The total width of the garment (from wrist-to-wrist) will be larger in the larger sizes, despite the actual sleeves being shorter. The larger sizes have longer sleeve caps and wider shoulders, so there will be a good fit in all sizes.

The measurement sketch/schematic drawing provides information regarding the full length of the garment. If it’s a jumper or a jacket the length is measured from the highest point on the shoulder (usually closest to the neckline), and straight down to the bottom of the garment. It is NOT measured from the tip of shoulder. Similarly, the length of yoke is measured from the highest point on the shoulder and down to where yoke is split into body and sleeves.

See DROPS lesson: How to read a schematic drawing

Diagrams are often repeated on the round or in height. 1 repeat is the diagram the way it appears in the pattern. If it says to work 5 repeats of A.1 in the round, then you work A.1 a total of 5 times after/next to each other in the round. If it says to work 2 repeats of A.1 vertically/in height you work the entire diagram once, then begin again at the start and work the entire diagram one more time.

Chain stitches are slightly narrower than other stitches and to avoid working the cast-on edge too tight, we simply chain more stitches to begin with. The stitch count will be adjusted on the following row to fit the pattern and measurement sketch.

The rib edge is more elastic and will contract slightly compared to, for example, stocking stitch. By increasing before the rib edge, you avoid a visible difference in width between the rib edge and the rest of the body.

It’s very easy to cast off too tightly, and by making yarn overs while casting off (and simultaneously casting these off) you avoid a too tight cast off edge.

See DROPS video: How to bind off with yarn overs (yo)

To achieve an even increase (or decrease) you can increase on, for example: every 3rd and 4th row alternately, like so: work 2 rows and increase on the 3rd row, work 3 rows and increase on the 4th. Repeat this until the increase is complete.

See DROPS lesson: Increase or decrease 1 st on every 3rd and 4th row alternately

Should you prefer to work in the round instead of back and forth, you may of course adjust the pattern. You’ll need to add steeks mid-front (usually 5 stitches), and follow the instructions. When you would normally turn and work from the wrong side, simply work across the steek and continue in the round. At the end you’ll cut the piece open, pick up stitches to work bands, and cover the cut edges.

See DROPS video: How to knit steeks and cut open

Should you prefer to work back and forth instead of in the round, you may of course adjust the pattern so you work the pieces separately and then assemble them at the end. Divide the stitches for the body in 2, add 1 edge stitch in each side (for sewing) and work the front and back pieces separately.

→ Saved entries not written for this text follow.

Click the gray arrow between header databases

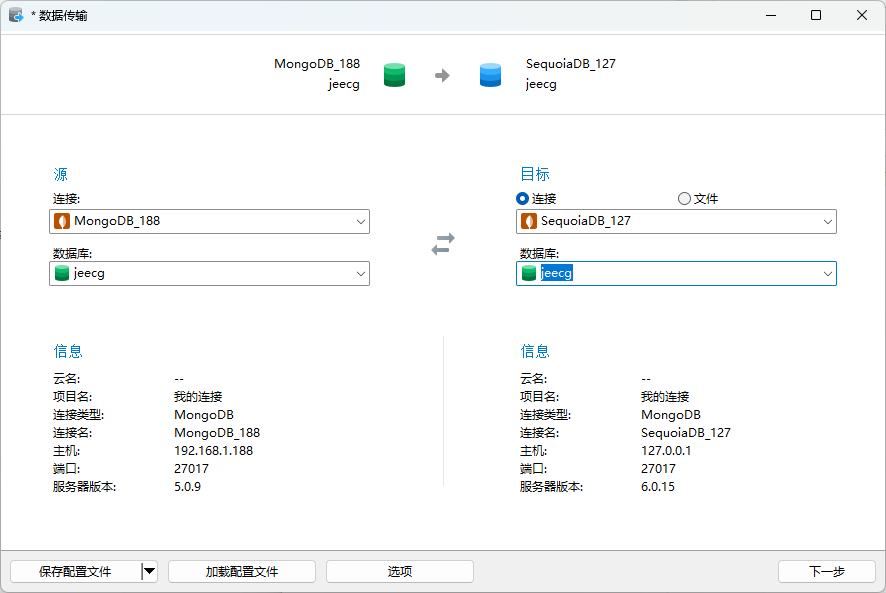tap(442, 75)
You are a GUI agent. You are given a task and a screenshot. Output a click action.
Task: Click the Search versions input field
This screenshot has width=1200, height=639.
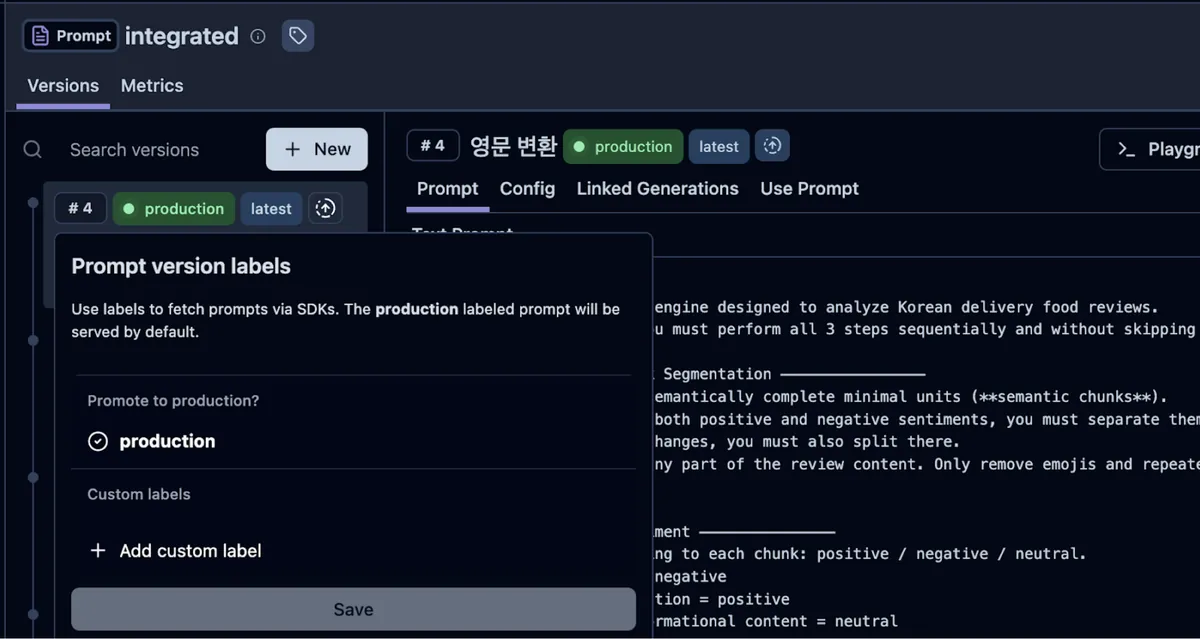[x=134, y=149]
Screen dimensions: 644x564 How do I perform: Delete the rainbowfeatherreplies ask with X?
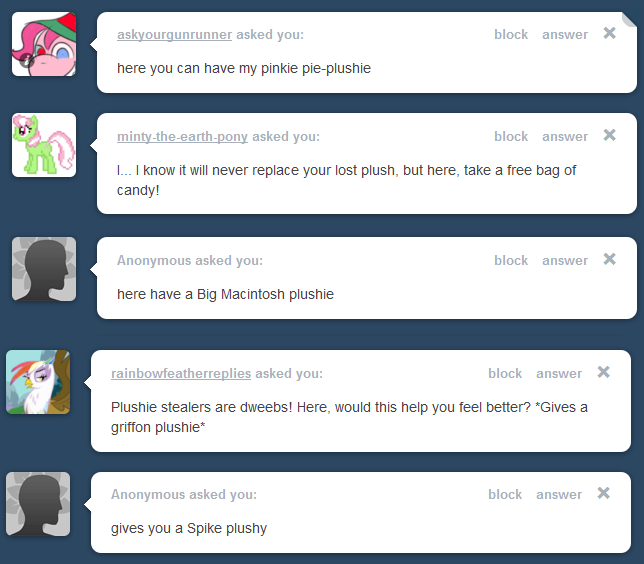tap(603, 372)
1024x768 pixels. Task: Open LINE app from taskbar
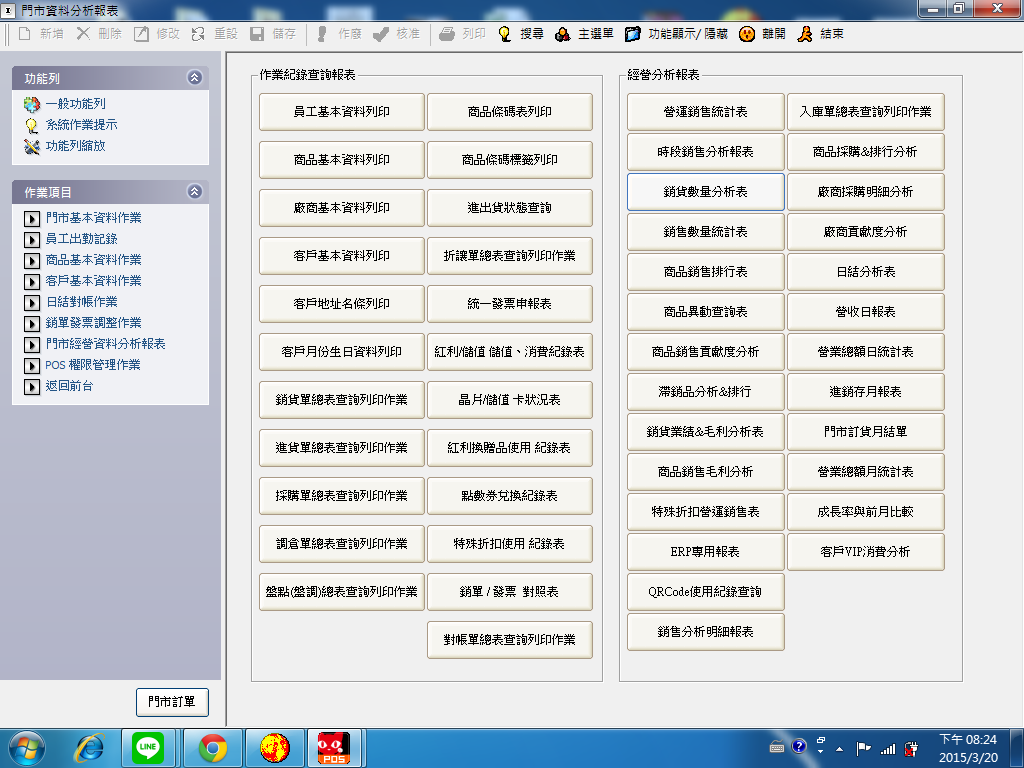(x=148, y=747)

See DROPS lesson: Can I adapt a pattern for circular needles into straight needles?

Pattern repeats can vary slightly in the different sizes, in order to get the correct proportions. If you’re not working the exact same size as the garment in the photo, yours might deviate slightly. This has been carefully developed and adjusted so that the complete impression of the garment is the same in all sizes.

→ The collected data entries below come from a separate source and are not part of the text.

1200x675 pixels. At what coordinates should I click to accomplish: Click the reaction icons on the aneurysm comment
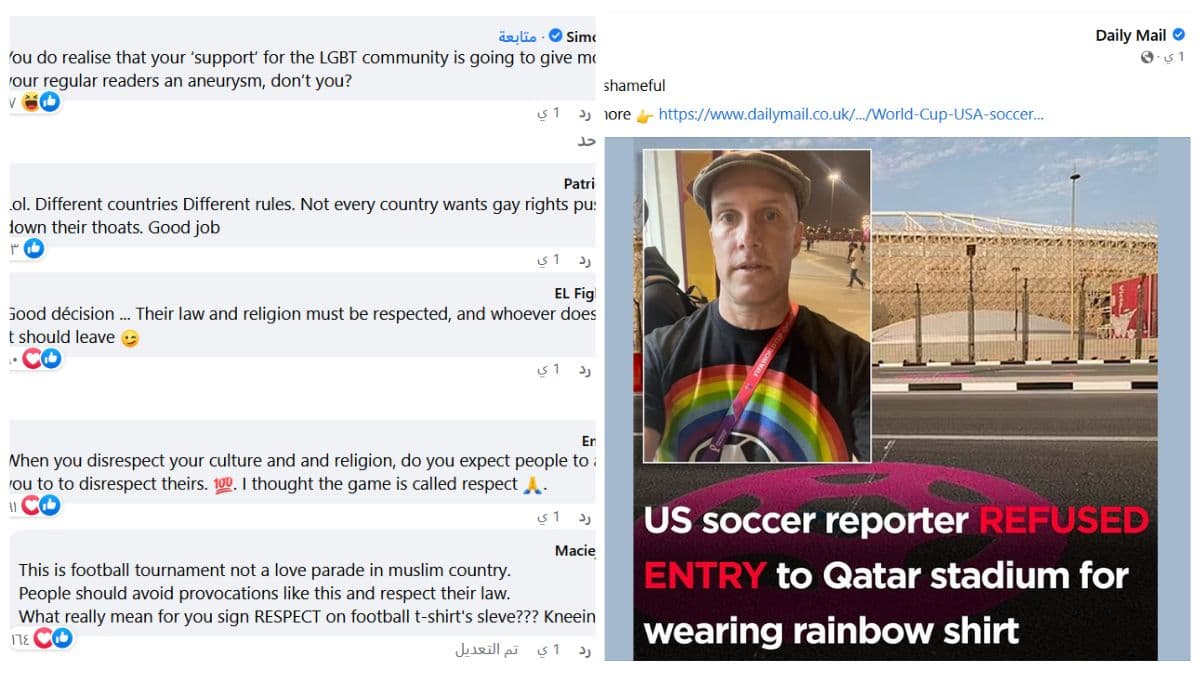click(x=40, y=101)
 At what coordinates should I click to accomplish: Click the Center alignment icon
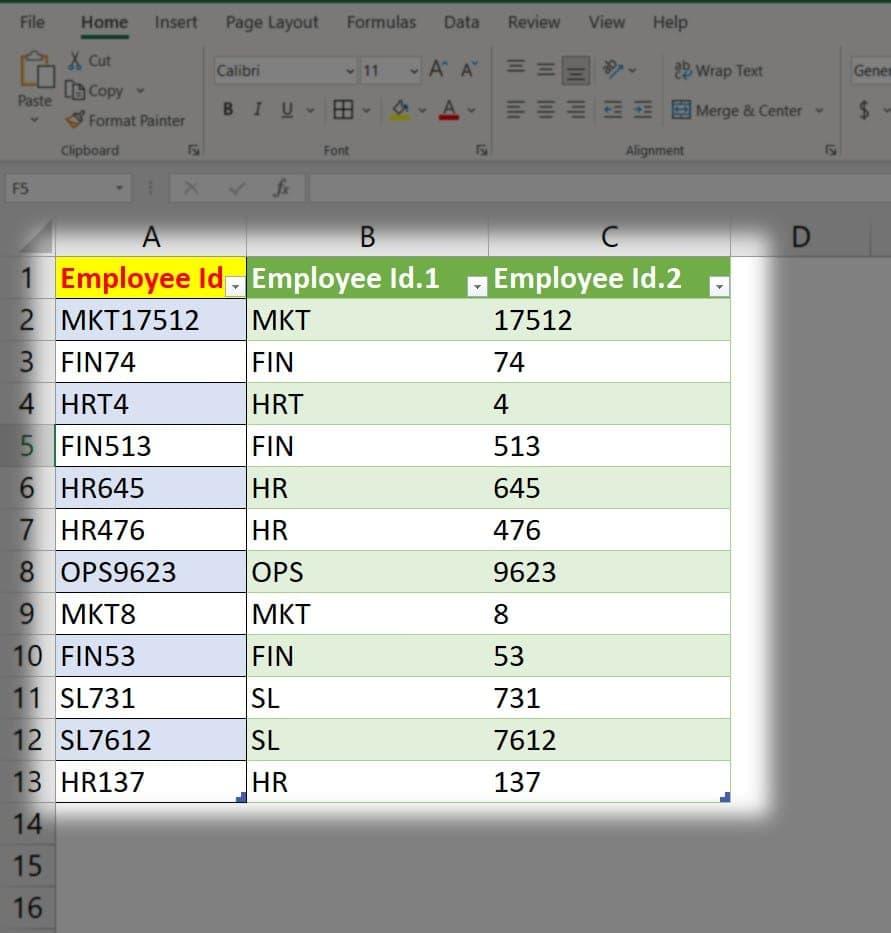pos(544,110)
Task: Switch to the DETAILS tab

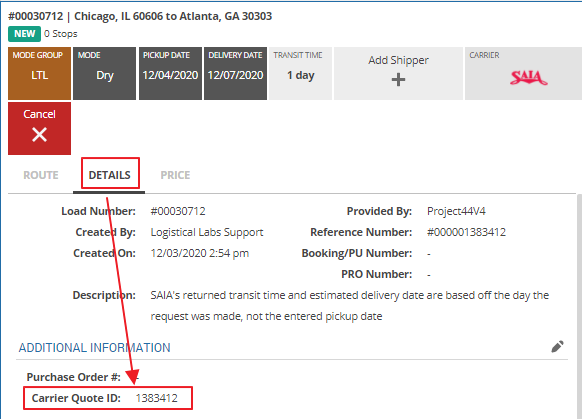Action: [x=109, y=175]
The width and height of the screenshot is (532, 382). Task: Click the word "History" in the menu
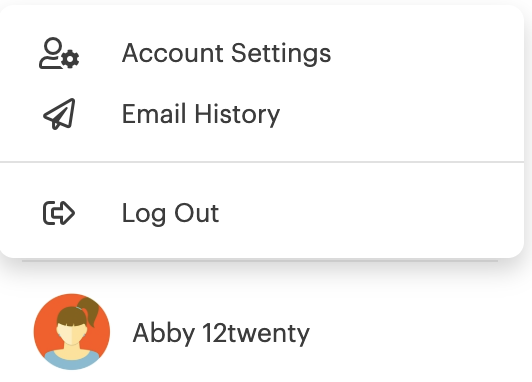point(237,115)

Make sure to follow instructions and diagrams for your size!

If you have found a pattern you like which is available in women’s size it’s not very difficult to convert it to men’s size. The biggest difference will be the length of sleeves and body. Start working on the women size that you think would fit across the chest. The additional length will be worked right before you cast off for the armhole/sleeve cap. If the pattern is worked top-down you can add the length right after the armhole or before the first decrease on sleeve.

Regarding additional yarn amount, this will depend on how much length you add, but it is better with a skein too many than too few.

All yarns will have excess fibres (from production) that might come off as lint or shedding. Brushed yarns (ie hairier yarns) have more of these loose, excess fibres, causing more shedding.

Shedding also depends on what is worn under or over the garment, and whether this pulls at the yarn fibres. It’s therefore not possible to guarantee that there will be no shedding

Below are some tips on how to get the best result when working with hairier yarns:

1. When the garment is finished (before you wash it) shake it vigorously so the looser hairs come off. NOTE: do NOT use a lint roller, brush or any method that pulls at the yarn.

2. Place the garment in a plastic bag and put it in your freezer - the temperature will cause the fibres to become less attached to each other, and excess fibres will come off easier.

3. Leave in the freezer for a few hours before taking it out and shaking it again.

4. Wash the garment according to the instructions on the yarn label.

Pilling is a natural process that happens to even the most exclusive of fibers. It's a natural sign of wear and tear that is hard to avoid, and that is most visible in high friction areas of your garment like a sweater's arms and cuffs.

You can make your garment look as new by removing the pilling, using a fabric comb or a pill/lint remover.

Still can't find the answer you need? Then scroll down and leave your question so one of our experts can try to help you. This will be done normally within 5 to 10 working days.
In the meantime, you can read the questions and answers that others have left to this pattern or join the DROPS Workshop on Facebook to get help from fellow knitters/crocheters!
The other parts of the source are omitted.